Unfortunately Sir John died in 1589 before the Red Lodge was complete, and his young son Robert inherited the estate. Robert’s dissolute lifestyle led him to eventually have to sell the property in 1603 and for the next 250 years the house was inhabited by various merchant families, a land speculator and a doctor, as well as twice being converted into a school.

Red Lodge is now a Grade I listed building, being one of the only surviving 16th-century buildings in Bristol, and has been a council-run museum since 1948. As a museum, it tells its history through a series of rooms that take visitors from the Elizabethan era, to the Stuart and Georgian periods.

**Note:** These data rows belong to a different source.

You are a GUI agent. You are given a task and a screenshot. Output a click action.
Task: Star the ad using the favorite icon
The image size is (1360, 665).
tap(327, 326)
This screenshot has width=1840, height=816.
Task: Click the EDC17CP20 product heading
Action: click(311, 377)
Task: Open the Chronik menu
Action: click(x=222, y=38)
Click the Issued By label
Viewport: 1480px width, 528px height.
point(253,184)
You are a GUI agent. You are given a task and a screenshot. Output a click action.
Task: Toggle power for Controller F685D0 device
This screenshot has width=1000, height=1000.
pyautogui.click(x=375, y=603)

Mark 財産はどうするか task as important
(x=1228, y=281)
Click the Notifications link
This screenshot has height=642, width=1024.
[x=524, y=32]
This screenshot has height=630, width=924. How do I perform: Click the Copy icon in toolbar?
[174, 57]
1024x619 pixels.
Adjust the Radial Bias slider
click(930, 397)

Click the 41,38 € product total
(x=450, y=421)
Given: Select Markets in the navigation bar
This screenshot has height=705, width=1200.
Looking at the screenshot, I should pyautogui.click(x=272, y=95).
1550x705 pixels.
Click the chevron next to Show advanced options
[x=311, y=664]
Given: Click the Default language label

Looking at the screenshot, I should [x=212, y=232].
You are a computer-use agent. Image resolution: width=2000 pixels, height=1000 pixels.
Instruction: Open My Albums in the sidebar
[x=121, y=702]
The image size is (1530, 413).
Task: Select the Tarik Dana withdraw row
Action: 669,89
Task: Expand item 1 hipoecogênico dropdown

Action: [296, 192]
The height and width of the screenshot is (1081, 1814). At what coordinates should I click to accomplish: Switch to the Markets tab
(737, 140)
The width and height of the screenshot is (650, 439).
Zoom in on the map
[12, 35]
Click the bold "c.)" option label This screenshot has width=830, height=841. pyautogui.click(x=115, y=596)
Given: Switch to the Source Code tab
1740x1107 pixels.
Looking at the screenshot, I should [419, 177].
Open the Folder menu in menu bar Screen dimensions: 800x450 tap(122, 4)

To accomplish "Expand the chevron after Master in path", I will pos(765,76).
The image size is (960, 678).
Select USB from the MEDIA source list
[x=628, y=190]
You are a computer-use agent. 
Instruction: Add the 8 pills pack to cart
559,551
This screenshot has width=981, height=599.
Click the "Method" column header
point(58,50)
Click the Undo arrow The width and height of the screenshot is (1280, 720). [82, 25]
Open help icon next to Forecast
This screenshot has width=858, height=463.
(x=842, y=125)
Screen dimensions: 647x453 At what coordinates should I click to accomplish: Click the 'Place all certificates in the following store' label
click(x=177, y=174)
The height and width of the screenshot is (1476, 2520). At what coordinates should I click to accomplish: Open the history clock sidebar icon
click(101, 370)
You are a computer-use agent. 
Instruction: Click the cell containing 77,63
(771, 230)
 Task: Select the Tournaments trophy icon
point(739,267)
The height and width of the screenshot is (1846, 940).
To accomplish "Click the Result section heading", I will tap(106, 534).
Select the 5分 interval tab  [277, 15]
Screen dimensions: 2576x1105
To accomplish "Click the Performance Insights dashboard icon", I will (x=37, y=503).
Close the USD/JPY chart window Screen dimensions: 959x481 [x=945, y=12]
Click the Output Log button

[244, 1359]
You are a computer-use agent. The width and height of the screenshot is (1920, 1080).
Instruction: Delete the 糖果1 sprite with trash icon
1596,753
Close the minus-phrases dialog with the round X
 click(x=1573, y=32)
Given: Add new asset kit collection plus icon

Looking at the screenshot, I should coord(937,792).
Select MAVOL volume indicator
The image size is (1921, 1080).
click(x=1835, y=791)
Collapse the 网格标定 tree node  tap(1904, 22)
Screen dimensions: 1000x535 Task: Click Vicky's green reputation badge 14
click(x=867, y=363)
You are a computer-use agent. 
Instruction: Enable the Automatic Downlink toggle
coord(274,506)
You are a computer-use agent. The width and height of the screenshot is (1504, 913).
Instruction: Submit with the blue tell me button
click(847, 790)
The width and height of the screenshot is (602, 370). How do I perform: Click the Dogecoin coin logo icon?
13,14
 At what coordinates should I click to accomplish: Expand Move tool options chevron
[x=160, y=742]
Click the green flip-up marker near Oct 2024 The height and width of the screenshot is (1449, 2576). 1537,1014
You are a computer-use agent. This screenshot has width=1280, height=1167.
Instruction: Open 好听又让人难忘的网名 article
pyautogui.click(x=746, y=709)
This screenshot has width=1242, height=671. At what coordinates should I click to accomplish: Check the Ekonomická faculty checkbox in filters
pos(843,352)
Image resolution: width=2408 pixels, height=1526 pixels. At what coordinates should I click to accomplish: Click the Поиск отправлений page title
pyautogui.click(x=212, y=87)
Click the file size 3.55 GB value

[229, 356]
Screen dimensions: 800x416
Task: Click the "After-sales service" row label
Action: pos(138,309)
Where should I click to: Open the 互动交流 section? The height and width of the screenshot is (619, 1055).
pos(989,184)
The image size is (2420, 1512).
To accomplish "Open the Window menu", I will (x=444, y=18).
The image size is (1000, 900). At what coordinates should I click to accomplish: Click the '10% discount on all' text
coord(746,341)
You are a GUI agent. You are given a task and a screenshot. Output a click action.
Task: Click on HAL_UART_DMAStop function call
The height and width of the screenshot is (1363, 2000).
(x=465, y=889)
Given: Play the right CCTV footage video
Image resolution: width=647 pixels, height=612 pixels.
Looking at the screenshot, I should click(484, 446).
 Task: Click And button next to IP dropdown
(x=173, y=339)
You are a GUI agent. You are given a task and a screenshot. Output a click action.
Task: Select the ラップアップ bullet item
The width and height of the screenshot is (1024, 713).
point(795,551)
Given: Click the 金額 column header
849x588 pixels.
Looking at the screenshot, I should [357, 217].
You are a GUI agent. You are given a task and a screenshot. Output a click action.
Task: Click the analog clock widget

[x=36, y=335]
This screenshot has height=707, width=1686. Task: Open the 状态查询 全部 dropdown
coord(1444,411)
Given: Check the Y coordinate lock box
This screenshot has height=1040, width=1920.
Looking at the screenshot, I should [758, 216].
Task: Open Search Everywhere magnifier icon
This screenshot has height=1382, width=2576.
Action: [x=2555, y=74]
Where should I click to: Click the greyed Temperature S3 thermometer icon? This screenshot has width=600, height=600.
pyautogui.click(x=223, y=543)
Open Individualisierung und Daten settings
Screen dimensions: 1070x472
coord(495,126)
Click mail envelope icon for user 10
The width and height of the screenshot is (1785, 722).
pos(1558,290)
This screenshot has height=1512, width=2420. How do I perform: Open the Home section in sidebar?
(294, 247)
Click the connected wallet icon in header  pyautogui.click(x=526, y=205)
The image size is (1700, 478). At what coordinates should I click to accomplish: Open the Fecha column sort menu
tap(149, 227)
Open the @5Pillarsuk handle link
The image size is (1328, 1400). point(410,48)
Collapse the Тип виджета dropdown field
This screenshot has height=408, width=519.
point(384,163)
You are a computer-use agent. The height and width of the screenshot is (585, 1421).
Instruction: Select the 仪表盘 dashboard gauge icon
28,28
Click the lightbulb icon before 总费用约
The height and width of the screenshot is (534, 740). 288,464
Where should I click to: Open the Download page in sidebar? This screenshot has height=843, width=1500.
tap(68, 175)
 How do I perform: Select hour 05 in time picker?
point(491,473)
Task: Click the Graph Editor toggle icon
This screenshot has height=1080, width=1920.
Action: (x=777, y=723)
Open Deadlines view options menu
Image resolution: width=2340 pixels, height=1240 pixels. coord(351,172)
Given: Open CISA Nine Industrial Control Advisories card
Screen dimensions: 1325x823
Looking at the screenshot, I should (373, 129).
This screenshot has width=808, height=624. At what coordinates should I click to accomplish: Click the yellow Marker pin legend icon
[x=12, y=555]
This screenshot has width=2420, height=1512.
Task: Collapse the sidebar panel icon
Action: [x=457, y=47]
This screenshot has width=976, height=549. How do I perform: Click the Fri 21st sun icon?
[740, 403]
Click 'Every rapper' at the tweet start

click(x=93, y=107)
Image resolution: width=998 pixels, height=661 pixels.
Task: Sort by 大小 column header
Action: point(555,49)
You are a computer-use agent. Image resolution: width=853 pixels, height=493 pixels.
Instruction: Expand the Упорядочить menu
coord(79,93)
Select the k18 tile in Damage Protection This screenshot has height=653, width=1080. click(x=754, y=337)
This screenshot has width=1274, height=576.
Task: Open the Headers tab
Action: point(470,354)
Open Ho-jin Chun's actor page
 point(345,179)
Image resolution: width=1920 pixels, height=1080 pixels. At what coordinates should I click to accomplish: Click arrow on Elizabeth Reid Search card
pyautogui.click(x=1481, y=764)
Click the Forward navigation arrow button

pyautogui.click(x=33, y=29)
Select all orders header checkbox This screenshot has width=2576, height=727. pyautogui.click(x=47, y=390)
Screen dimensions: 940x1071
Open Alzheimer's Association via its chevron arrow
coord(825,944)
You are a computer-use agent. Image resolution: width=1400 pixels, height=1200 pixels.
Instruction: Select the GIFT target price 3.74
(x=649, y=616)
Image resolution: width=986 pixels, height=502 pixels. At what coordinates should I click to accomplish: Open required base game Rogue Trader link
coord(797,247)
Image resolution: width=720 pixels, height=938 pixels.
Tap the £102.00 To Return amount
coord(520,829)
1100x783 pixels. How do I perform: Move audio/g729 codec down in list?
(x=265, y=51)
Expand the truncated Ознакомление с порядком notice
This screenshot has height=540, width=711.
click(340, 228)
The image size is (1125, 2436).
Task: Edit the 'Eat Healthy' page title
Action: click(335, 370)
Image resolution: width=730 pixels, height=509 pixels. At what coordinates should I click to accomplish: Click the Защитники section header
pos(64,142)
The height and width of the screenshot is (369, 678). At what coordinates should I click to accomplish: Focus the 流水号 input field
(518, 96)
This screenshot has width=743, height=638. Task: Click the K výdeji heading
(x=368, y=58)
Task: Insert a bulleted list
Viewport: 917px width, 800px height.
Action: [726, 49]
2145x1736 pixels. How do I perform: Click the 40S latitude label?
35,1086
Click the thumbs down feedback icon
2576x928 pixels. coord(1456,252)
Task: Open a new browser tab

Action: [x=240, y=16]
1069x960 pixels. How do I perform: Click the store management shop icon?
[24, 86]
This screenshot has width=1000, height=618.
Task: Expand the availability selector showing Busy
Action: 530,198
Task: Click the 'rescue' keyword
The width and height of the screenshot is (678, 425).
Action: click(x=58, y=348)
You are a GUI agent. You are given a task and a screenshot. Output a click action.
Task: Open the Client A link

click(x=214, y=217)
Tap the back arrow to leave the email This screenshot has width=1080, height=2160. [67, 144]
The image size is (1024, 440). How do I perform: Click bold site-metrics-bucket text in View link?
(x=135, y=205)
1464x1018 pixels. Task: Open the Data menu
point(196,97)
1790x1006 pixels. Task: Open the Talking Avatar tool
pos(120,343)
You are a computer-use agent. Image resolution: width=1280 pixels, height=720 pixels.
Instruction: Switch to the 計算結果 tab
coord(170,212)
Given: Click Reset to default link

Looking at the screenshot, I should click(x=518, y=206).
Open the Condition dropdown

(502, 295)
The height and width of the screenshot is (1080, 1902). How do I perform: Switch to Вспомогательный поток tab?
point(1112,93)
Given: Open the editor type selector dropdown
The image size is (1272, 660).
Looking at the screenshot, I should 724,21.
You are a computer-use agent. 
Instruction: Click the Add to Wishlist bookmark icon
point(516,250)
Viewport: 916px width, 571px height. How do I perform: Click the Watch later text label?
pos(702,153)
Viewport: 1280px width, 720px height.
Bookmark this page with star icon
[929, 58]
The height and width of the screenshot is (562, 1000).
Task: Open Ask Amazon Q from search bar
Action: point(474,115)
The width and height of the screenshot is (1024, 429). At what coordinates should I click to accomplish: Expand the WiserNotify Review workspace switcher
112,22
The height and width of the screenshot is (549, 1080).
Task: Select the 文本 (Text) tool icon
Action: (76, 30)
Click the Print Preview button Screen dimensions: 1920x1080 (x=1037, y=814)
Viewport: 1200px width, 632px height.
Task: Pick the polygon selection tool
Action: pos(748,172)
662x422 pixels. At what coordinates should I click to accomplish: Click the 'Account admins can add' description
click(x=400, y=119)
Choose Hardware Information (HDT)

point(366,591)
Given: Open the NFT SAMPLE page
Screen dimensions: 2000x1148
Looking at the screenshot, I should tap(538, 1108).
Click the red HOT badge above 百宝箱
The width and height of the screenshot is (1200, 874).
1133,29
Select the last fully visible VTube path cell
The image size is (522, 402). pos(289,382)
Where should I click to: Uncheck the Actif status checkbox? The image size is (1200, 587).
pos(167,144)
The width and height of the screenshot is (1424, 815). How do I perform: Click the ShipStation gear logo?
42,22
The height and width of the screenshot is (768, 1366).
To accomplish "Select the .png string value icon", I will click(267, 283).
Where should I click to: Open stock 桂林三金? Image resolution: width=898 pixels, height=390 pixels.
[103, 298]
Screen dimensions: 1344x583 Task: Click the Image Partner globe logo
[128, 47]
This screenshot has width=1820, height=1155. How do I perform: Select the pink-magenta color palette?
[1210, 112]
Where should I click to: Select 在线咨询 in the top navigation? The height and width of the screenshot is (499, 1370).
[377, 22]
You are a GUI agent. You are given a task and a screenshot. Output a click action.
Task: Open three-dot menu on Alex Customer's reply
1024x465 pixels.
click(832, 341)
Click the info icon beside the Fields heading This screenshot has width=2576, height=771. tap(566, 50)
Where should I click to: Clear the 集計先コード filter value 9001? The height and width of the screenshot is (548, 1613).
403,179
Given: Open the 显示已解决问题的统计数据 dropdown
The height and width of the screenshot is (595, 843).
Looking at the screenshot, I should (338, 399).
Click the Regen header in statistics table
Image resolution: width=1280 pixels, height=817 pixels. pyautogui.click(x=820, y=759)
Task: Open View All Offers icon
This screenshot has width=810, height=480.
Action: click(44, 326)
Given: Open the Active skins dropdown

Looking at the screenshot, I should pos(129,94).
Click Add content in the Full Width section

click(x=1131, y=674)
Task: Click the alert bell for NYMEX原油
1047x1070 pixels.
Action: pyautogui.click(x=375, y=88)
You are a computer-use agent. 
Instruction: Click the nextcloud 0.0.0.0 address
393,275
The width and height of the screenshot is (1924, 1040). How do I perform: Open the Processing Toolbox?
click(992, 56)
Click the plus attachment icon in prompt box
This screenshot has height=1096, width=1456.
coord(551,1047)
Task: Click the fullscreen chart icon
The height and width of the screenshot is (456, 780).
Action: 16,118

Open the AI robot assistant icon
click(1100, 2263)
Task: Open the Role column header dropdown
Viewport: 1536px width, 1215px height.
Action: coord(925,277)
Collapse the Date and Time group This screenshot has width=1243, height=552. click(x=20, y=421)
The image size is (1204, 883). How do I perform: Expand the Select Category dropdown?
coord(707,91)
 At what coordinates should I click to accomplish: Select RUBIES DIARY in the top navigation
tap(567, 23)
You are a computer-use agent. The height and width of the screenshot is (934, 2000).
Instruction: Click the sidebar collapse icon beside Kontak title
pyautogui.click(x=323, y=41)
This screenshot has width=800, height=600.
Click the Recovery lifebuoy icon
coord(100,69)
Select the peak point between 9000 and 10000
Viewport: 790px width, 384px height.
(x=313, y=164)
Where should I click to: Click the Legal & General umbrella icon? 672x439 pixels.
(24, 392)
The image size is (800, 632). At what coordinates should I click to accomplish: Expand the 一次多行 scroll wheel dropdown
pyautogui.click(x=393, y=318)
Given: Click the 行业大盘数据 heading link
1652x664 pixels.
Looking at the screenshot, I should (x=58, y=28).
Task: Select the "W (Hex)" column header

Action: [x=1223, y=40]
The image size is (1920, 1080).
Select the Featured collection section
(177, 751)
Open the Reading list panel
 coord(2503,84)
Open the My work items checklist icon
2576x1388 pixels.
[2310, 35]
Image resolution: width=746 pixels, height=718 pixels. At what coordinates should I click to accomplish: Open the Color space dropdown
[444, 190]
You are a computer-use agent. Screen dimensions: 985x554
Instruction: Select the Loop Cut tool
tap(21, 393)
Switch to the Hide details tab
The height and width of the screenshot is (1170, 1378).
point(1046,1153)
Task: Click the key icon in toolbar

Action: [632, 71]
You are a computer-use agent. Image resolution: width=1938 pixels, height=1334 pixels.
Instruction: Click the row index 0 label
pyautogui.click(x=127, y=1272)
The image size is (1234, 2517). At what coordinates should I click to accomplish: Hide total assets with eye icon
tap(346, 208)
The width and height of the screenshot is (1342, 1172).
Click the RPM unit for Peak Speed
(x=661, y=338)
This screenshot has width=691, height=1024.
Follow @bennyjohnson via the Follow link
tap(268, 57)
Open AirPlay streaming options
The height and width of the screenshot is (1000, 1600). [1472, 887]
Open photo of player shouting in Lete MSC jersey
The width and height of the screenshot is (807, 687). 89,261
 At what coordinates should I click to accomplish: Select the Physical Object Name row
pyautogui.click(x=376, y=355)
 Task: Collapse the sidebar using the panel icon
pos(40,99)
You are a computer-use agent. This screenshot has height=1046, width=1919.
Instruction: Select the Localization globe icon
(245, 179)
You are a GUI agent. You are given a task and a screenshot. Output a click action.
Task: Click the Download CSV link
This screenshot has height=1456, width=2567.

Behind the garden gate entrance to Red Lodge from Lodge Street, it is remarkable to think that 400 years of history is waiting to be discovered! The original three rooms making up the lodge in 1580 remain intact with their intricate wood panelling, oak furniture and Elizabethan four-poster bed. These rooms, including The Great Oak Room, are three of the oldest rooms in Bristol.

The Great Oak Room is often regarded as the highlight of the house and contains some of the most finely carved oak panelling of its day, as well as a beautiful Elizabethan plaster-work ceiling. In fact, it is the only 16th-century panelled room, complete with plasterwork ceiling and stone chimneypiece, to survive in Bristol.

Chandeliers in the Reception Room being cleaned in time for the Red Lodge reopening.

To get the lodge ready for re-opening, it needed a good spruce! The walls of the Reception Room have been repainted to match the original colour more closely, with the wooden chandeliers getting a much needed spring clean too.

The walnut and gilded wood furniture that normally occupies this room was given a good dusting by the curators and
conservators before being reinstalled.

The New Oak Room was added in the 1720s when the Henley family modernised the exterior and doubled the size of the lodge. The remodelled ground floor was the height of Georgian fashion, featuring sash windows and the grand staircase.

Paintings in the Red Lodge being vacuumed by a special cleaner.

The oil paintings on the staircase include portraits of John and Mary Henley, who owned the house during its transformation in 1720.

There are also portraits of Bristol personalities from the 17th century such as Robert Yeomans, a Royalist MP who was executed during the Civil War.

Several of the paintings and their frames have been cleaned by our conservator in preparation for the lodge’s reopening.

Additionally, each of the paintings hanging in the building have been cleaned using a special vacuum cleaner.

In 1854 Red Lodge became the first ever girls’ reform school in the country, possibly in the world, after it was transformed by Mary Carpenter and Lady Byron. Marking this part of the building’s history is a workbook from the school, Mary Carpenter’s piano and an early 20th-century photograph of schoolgirls cross-stitching in front of the Great Oak Room fire. Bristol Archives contain Mary Carpenter’s diary which can be viewed at the Archives by visitors free of charge. 

The Red Lodge Museum will be open from the beginning of April to the end of December 2017 for everyone to enjoy free of charge. In addition to the beautiful rooms and furniture already mentioned, the lodge also contains a room full of 17th-century prints, an illuminated and recently discovered well, and an Elizabethan-style knot garden.